Abstract

266 Background: Circulating tumor cell (CTC) counts have clinical utility as a prognostic marker in cancer. For prostate cancer (PCa), CTC counts ≥5 CTC/7.5 ml using the FDA-approved CellSearch system convey a negative prognosis with respect to overall survival, but the significance of changes in CTC count during treatment is not fully understood. To determine whether longitudinal CTC counts can be used as a prognostic and/or predictive marker of clinical outcome in PCa patients undergoing androgen deprivation therapy (ADT) plus chemotherapy, we used the AxonDx nCyte non-enrichment-based CTC detection and enumeration system to evaluate CTC counts at baseline, during, and after therapy in 18 patients for up to 11 months. Methods: Whole blood was drawn from PCa patients on clinical trials for ADT plus chemotherapy at PSA evaluation (±radiographic reevaluation) into vacutainers containing K3-EDTA and processed within 6 hr. PBMC containing nucleated cells harvested from 6 ml of whole blood were fixed, permeabilized and blocked with BSA buffer, and stained using a proprietary antibody cocktail containing DAPI, an anti-cytokeratin mixture, the pan-leukocyte marker CD45, and markers selective for granulocytes and lymphocytes.
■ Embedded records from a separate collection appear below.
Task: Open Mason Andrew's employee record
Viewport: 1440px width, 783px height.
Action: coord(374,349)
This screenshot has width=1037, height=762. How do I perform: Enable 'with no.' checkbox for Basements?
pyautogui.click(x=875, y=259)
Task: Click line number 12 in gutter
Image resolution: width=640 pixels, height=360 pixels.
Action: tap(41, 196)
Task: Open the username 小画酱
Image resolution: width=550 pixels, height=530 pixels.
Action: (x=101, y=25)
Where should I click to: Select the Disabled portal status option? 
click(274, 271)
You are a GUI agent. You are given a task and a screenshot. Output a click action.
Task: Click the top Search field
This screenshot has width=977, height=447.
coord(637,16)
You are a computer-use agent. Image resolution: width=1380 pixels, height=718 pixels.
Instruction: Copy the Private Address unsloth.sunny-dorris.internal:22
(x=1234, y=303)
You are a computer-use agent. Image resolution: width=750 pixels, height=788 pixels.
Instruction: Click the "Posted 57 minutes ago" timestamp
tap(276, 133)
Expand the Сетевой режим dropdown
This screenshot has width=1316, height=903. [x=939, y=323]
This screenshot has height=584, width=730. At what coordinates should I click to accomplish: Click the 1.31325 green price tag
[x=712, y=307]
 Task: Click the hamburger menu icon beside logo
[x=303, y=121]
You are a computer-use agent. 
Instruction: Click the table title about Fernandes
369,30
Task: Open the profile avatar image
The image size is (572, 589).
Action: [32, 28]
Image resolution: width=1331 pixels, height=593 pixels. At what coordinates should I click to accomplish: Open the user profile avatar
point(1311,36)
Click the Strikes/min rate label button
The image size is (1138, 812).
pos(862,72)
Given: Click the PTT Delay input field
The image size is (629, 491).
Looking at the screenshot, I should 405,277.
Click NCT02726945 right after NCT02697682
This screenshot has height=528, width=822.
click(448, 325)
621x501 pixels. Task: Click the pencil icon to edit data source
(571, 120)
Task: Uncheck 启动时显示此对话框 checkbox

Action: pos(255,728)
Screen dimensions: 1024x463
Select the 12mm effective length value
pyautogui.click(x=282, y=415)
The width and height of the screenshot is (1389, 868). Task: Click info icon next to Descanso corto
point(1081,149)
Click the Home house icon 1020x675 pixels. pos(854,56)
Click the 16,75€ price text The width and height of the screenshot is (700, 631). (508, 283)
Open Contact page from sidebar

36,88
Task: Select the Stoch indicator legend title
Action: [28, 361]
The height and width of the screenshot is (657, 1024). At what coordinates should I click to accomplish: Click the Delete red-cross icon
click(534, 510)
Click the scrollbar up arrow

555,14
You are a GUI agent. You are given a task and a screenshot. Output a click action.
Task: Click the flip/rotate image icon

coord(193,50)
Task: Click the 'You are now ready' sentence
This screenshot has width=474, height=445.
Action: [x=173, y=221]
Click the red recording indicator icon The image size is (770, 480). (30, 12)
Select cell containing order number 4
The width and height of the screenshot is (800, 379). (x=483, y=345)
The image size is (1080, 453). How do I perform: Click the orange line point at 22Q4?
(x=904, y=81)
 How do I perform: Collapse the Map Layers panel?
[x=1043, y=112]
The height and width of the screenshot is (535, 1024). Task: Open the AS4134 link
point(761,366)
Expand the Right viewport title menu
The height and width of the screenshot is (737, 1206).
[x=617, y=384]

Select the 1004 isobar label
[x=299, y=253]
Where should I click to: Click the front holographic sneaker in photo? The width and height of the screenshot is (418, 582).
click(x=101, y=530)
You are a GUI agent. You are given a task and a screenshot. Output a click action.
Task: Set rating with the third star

Stained cells were drawn onto 1.2 µm pore filters, washed, placed on counting slides, and analyzed. CTCs are identified as cytokeratin-positive, nucleus-positive and leukocyte marker-negative. Results: CTCs were obtained from 12 patients for 2-9 months at 2-7 time points; from 2 patients for 11 months at 5-7 time points, and from 4 patients for 1 month at 1 time point. We detected time-dependent changes in CTC counts following treatment that did not necessarily correlate with patient’s local prostate specific antigen (PSA) levels but were early indicators of subsequent increase in tumor burden. Conclusions: The AxonDx nCyte system can reliably detect CTCs from PCa patient samples that trend along with other signs of disease progression. CTCs can be used longitudinally for clinical monitoring of patients with PCa prior to signs of progression via tumor markers or scans during ADT plus chemotherapy, providing a reliable biomarker for PCa.